Notes: This table outlines the characteristics of patients who had at least one negative keyword recorded in their clinical notes. The cohort is then divided based on the decision of the elastic net model, indicating whether the negative keyword was classified as a negative patient descriptor or not. The final column on the right presents the p-values comparing the characteristics of patients from the two subgroups.


Feature Analysis

To better understand model limitations, we manually examined misclassified sentences (false positives and false negatives) from the held-out test set (20% of annotated sentences). Overall, false negatives occurred more frequently than false positives, indicating that the classifier was conservative in labeling sentences as containing negative descriptors.

False positives most often occurred when negative keywords were used in a nonstigmatizing or negated context. For example, the sentence “no anxiety, depression, or agitation” was incorrectly flagged as a negative descriptor, despite the presence of explicit negation. On the other hand, false negatives often involved more subtle negative phrasing without explicit keywords, or sentences with multiple clauses where the descriptor was de-emphasized. The following negative keywords were involved in false negative cases: “complian,” “agitated,” “aggress,” “cooperat,” “defensive,” “exaggerate,” “noncompliant,” and “refuse.” The most frequent source of false negatives was “complian.” In these cases, clinicians documented that the patient reported compliance with a medication regimen, while simultaneously noting doubt or a history of noncompliance (“patient reports compliance with medications but unclear if this is accurate given her past”). Such nuanced contexts proved difficult for the model to capture. Other false negatives included sentences where patients were described as refusing care, being uncooperative, or exhibiting agitation or defensiveness.
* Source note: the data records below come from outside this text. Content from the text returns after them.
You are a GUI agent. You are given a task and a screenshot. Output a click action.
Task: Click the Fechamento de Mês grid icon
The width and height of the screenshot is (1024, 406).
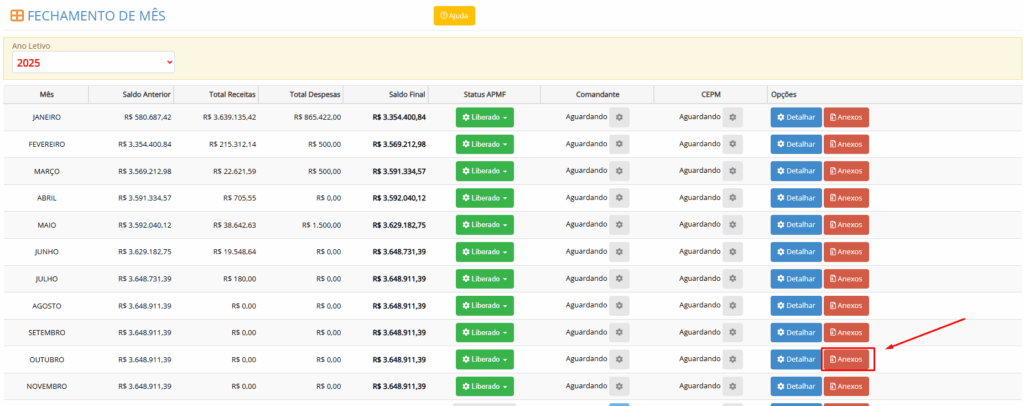(x=17, y=16)
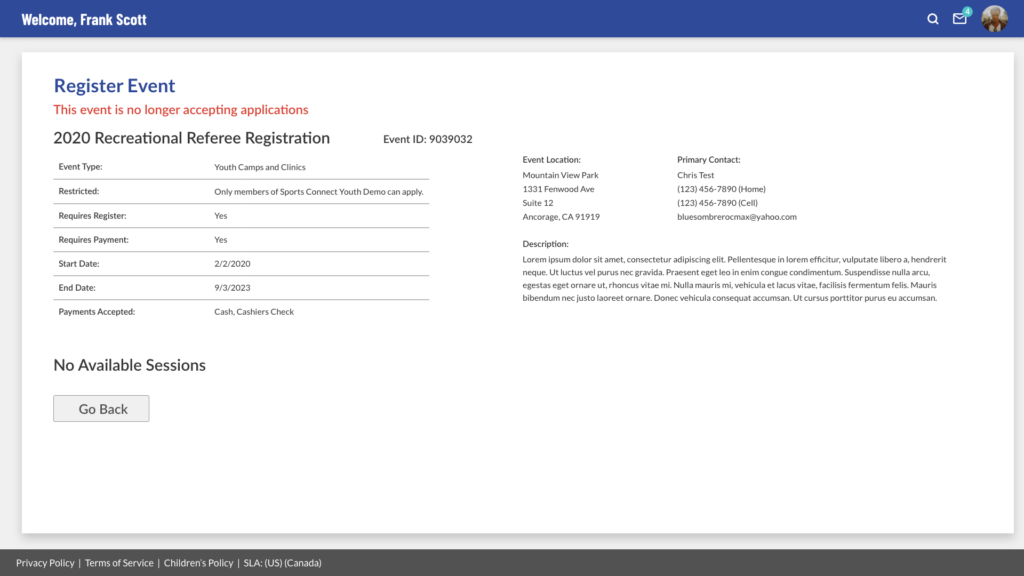This screenshot has height=576, width=1024.
Task: Open the messages envelope icon
Action: point(960,19)
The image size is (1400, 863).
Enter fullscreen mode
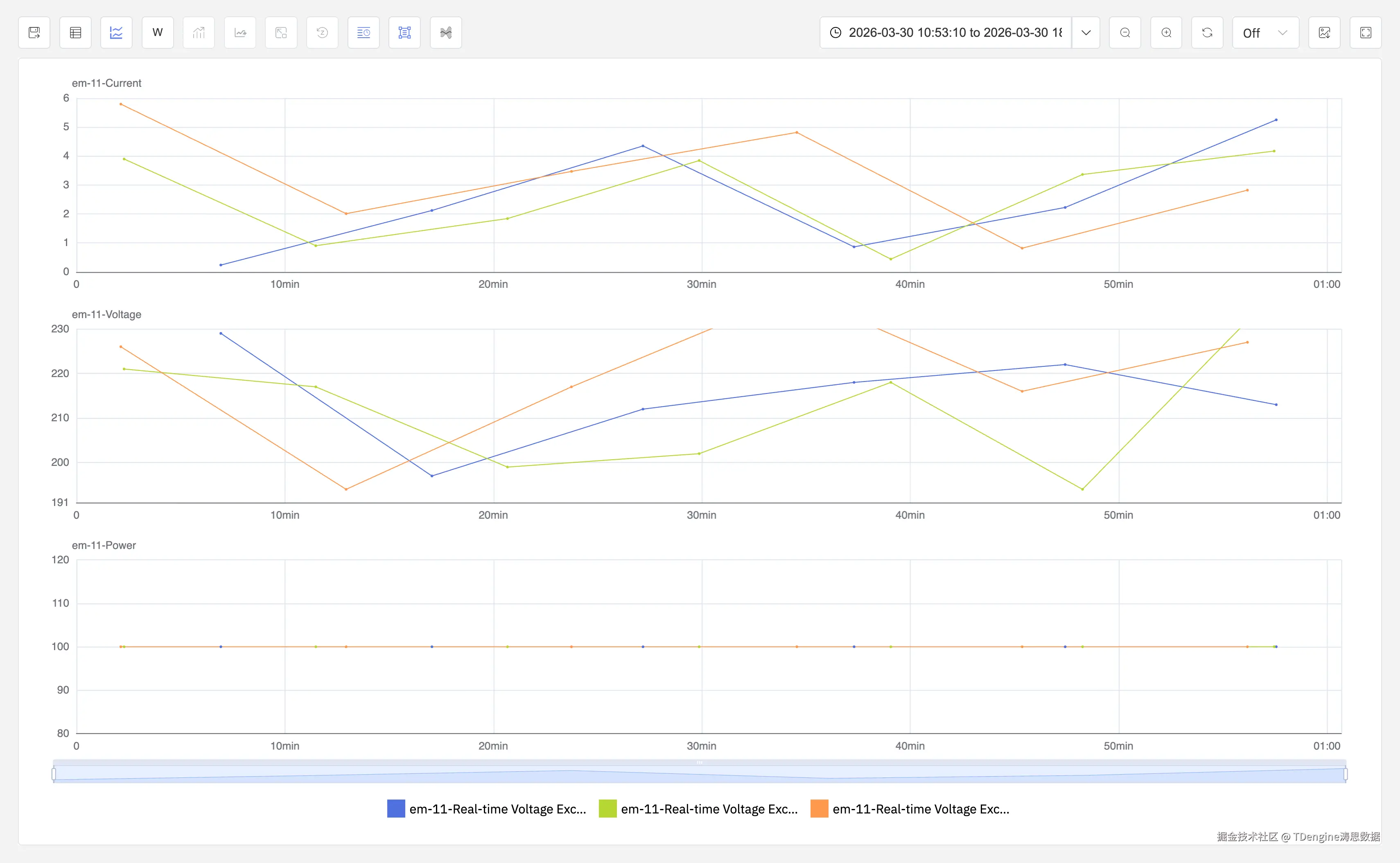click(1366, 32)
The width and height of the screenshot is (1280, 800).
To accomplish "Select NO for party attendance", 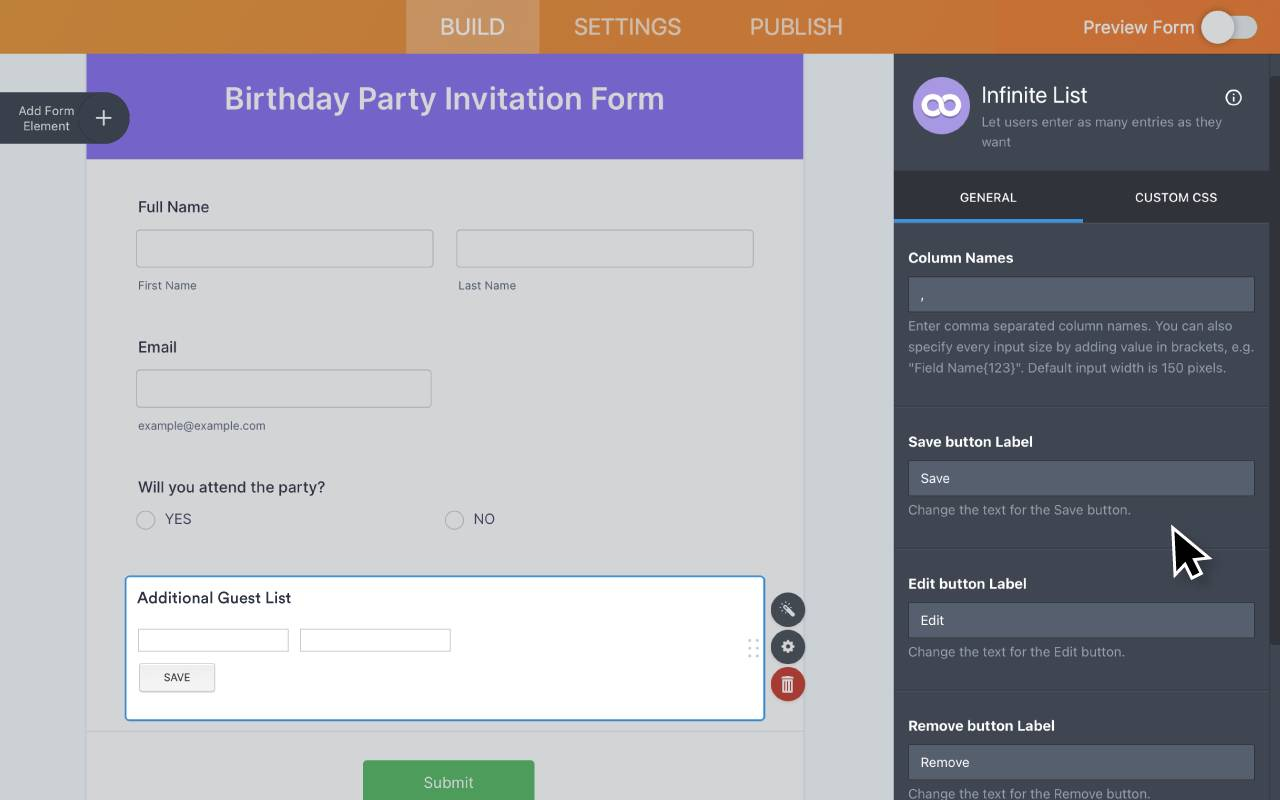I will pos(453,519).
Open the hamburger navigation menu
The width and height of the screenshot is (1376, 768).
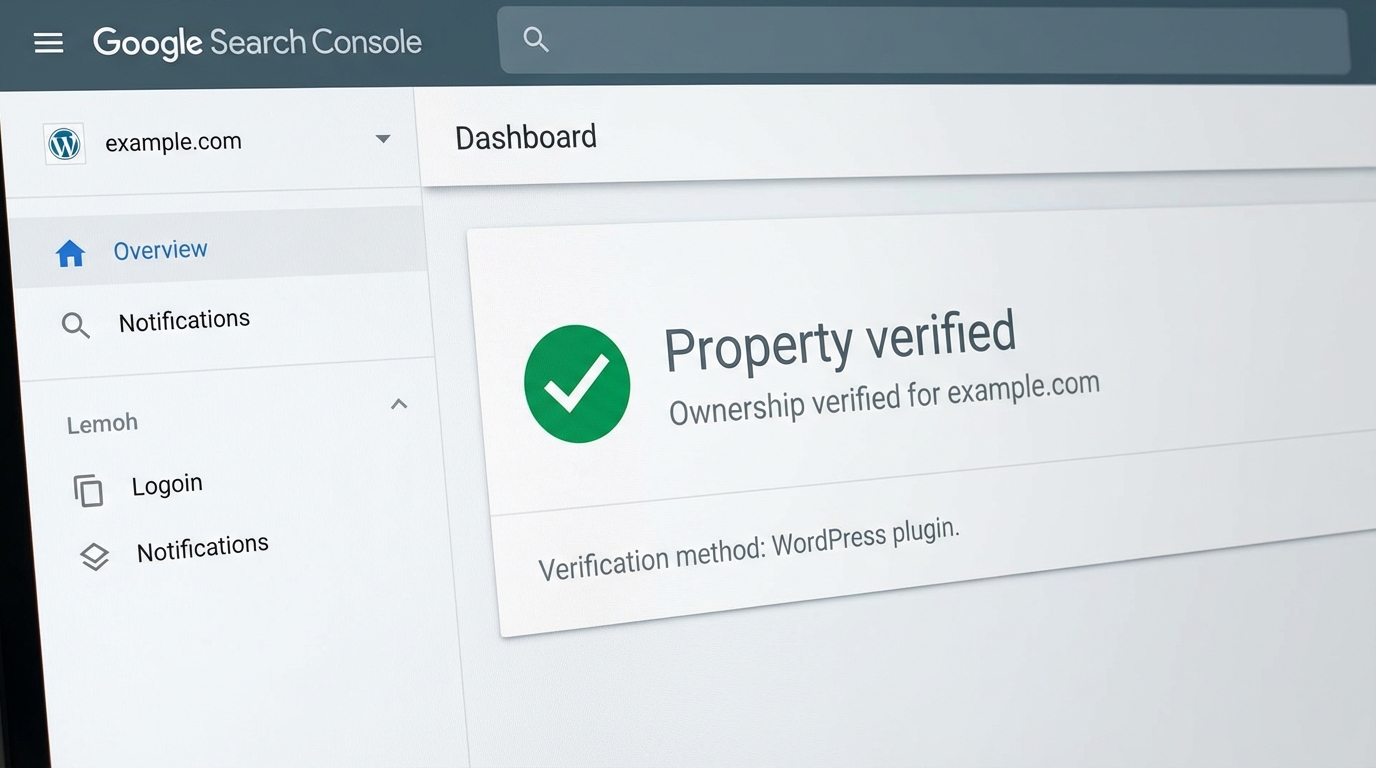(48, 42)
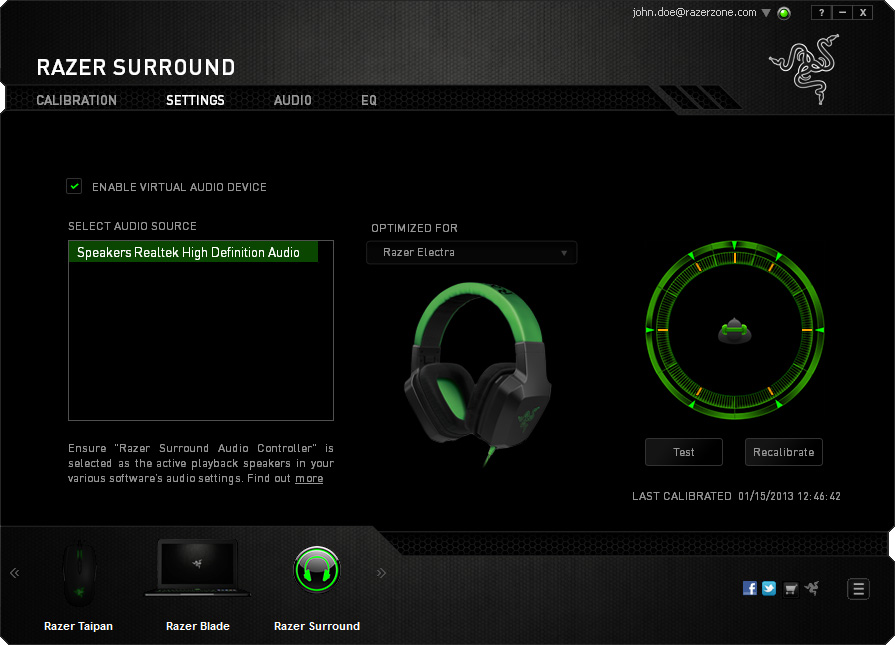The height and width of the screenshot is (645, 895).
Task: Click the green online status indicator
Action: (784, 13)
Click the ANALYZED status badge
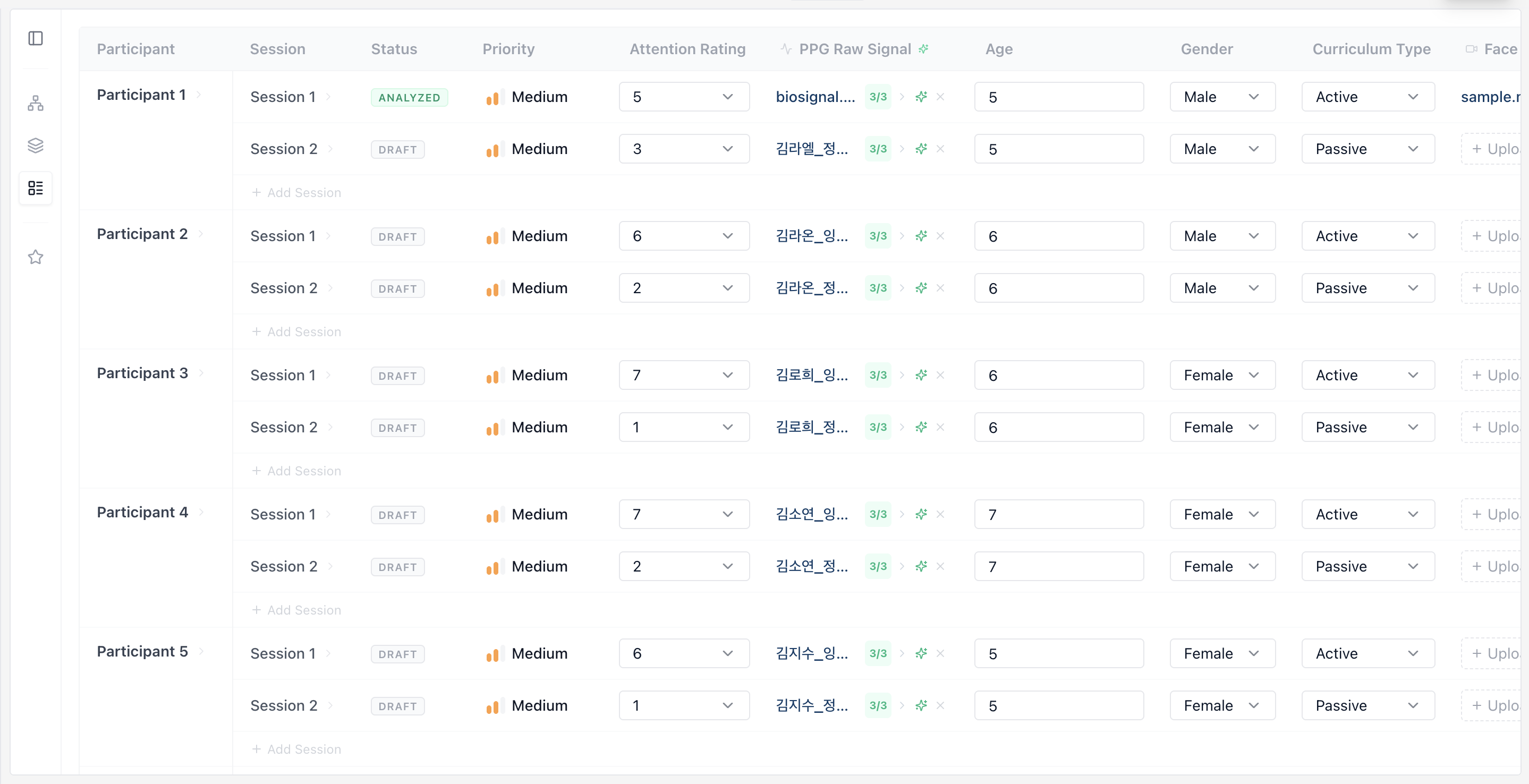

These findings suggest that explicit negation detection and richer contextual modeling (e.g., sentence embeddings or transformer-based approaches) could reduce errors. Importantly, the model's conservative tendency means it likely underestimates, rather than overestimates, the prevalence of negative descriptors in clinical notes.



Odds Ratio

[Table 4] presents the adjusted and unadjusted odds ratio of having a negative descriptor in a patient's clinical notes given specific demographic values and pregnancy risk type. Adjusted and unadjusted odds ratio achieved similar results. Younger patients had lower odds of having a negative descriptor in their clinical notes. Black patients and the patients with Medicare/Medicaid or self-pay insurance type had higher odds of having a negative descriptor in their clinical notes. Being part of the case group increased the odds of having a negative descriptor recorded in a patient's clinical notes. [Supplementary Appendix E] (available in the online version only) includes the estimated coefficients for the adjusted and unadjusted logistic regression models.

Table 4

Odds ratio of having at least one negative descriptor in a patient's clinical notes

Characteristics

Unadjusted odds ratio

Adjusted odds ratio

Age (y; reference: 45+)

18–29

0.69

0.66[a]

30–44

0.52

0.68

Race (reference: White)

Black

2.66

2.05[d]

Other

1.23

0.97

Insurance type (reference: Commercial)

Medicare/Medicaid

1.88

1.59[d]

Self-pay

1.39

1.42

Pregnancy type (reference: control group)

Case group

1.52

1.40[b]

Notes: In calculating the odds ratios, the demographic features and pregnancy risk type were the independent features and having a recorded negative descriptor, which was also detected by the elastic net model, was the dependent binary outcome. Reference value is 1.


a p < 0.1.


b p < 0.05.


c p < 0.01 (none of these p-values can be assigned to reference c while reference c needs to stay in this description.).


d p < 0.001.




Discussion

Racial Bias in Maternal Documentation

Our analysis suggests that negative descriptors are disproportionately used in describing Black and White patients. Similar to the results of the study conducted by Sun et al., Black patients had higher odds of being described with negative descriptors in five types of clinical notes.[27] According to Goddu et al., recorded negative descriptors in patients' clinical notes may negatively affect provider's decision in patient care and result in less aggressive pain management plans.[32] Future studies are needed to identify the effects of recorded negative descriptors in clinical notes on the quality of care that the patient received.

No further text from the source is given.